While there were a few rough edges on Sunday, Officer said customer feedback “was about 92 percent positive” and his crew performed well under pressure.
“For a bunch of people who never opened a restaurant or had a bar, I think we’re doing pretty good,” he said.
Some longtime staff members are moving into new roles to meet the challenge of running a bar and restaurant. Sarah Wayt, who left the company for a time for a job with the Boulder falls Inn in Lebanon, is back as director of operations, and Shanan LeBre is moving from outside sales to bar manager. Mike Miller, formerly with American Dream Pizza, came on board as head chef and kitchen manager.

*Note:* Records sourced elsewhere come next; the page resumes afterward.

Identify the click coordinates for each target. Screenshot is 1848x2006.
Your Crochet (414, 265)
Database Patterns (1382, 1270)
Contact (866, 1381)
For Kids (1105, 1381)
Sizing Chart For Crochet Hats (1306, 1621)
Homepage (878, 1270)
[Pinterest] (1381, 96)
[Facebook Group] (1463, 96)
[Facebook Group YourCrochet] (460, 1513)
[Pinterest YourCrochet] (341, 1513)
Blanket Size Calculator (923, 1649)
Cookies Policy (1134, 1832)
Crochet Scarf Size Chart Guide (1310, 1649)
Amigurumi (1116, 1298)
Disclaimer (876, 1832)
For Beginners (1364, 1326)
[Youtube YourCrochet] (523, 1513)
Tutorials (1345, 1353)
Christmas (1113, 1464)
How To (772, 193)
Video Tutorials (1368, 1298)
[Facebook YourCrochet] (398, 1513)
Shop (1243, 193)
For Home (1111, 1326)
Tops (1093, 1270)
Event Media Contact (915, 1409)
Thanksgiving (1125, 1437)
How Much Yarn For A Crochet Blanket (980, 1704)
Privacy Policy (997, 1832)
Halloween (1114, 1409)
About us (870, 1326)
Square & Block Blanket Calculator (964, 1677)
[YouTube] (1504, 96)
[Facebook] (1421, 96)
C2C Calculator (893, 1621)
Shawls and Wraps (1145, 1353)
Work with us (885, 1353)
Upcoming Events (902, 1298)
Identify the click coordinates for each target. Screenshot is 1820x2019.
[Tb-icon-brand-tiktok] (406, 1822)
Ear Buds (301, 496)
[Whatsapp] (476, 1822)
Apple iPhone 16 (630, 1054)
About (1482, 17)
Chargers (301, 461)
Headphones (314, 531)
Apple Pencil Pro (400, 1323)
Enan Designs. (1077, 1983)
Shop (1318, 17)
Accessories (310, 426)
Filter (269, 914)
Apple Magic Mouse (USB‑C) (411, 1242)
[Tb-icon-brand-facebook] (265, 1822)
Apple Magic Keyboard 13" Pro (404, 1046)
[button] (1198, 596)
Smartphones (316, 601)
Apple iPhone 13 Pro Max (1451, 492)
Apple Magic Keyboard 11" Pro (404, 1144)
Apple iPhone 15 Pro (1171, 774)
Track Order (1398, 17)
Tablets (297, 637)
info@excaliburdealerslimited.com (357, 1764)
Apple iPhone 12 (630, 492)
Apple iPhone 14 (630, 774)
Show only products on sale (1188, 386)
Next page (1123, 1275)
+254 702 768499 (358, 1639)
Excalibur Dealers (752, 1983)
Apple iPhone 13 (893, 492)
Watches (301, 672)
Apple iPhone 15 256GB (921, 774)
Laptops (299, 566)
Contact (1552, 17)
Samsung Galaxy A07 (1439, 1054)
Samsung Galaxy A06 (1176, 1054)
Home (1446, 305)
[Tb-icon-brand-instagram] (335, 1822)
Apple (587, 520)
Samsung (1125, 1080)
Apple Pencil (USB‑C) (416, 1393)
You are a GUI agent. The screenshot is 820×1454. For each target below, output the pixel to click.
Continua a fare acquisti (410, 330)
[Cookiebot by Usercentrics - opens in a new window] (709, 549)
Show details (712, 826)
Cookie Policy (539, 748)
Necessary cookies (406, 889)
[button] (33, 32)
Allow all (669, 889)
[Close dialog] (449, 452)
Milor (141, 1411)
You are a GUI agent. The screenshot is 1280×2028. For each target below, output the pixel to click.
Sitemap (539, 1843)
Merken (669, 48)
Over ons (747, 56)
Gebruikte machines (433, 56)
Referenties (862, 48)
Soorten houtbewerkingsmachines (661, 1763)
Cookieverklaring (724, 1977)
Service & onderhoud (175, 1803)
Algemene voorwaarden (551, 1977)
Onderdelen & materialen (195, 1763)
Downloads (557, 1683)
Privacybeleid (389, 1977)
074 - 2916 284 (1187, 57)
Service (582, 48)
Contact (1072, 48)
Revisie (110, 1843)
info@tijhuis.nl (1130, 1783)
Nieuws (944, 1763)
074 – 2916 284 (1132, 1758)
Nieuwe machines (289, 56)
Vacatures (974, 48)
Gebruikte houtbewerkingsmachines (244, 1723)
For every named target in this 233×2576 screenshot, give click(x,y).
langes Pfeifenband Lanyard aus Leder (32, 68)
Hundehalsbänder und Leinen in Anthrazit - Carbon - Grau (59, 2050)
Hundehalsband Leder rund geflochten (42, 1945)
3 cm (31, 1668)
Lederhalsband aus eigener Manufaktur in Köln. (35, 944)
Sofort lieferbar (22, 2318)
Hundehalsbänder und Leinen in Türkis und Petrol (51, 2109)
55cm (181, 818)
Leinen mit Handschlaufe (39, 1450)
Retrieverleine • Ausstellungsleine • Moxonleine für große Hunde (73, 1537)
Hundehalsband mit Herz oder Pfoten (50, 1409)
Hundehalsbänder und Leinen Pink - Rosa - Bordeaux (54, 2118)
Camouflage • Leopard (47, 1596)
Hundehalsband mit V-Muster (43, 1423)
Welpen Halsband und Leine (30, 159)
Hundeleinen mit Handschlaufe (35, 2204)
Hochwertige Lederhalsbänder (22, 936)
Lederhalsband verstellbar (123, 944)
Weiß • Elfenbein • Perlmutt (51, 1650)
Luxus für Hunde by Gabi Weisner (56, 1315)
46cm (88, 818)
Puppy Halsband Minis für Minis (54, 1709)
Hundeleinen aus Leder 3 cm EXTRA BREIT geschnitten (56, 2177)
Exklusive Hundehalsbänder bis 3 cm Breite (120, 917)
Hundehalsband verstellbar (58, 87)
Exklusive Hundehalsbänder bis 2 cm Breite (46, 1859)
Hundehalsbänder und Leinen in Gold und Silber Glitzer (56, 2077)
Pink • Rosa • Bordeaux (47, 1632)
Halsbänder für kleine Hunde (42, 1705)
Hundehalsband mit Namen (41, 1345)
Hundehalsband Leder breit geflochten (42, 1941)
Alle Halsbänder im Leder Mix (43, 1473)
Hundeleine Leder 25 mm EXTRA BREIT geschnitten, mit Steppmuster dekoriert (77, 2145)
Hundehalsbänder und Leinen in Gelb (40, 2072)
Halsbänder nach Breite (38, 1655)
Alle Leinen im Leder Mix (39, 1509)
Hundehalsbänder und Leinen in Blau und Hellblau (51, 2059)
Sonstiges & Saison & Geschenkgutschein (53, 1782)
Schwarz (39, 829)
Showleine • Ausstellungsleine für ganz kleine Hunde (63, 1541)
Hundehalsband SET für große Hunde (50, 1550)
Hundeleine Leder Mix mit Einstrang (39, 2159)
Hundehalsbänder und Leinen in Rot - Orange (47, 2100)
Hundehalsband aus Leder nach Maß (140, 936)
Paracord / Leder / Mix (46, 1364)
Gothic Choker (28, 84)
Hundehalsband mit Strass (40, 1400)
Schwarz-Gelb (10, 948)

“There’s a lot of people who are stepping up,” Officer said. “It’s really great to see them getting behind us, getting behind 4 Spirits and making it a success.”
Built at a cost of $575,000, the new building is located at 3405 SW Deschutes Ave. in the Corvallis Industrial Park, next door to the Block 15 Brewery and Taproom. The 6,000-square-foot structure has four times as much space as the original distillery in Adair Village, which Officer plans to close. The addition of a new 150-gallon still brings 4 Spirits’ total to three and will allow the operation to double its production capacity.
A large interior window gives customers an unobstructed view of the stainless-steel stills and fermentation tanks in back, and the industrial look of the pre-engineered structure carries over into the front of the house with exposed steel beams, polished concrete floors and wall panels of corrugated metal.
The bar is fronted with a big sheet of rusty iron and topped with a clear-coated slab of weathered wood, both salvaged by Officer’s grandfather from an old log flume in Central Oregon. More of the reclaimed wood turns up in the form of shelving, window frames and trim, and some concrete countertops from the old distillery have been recycled for use in the tasting room.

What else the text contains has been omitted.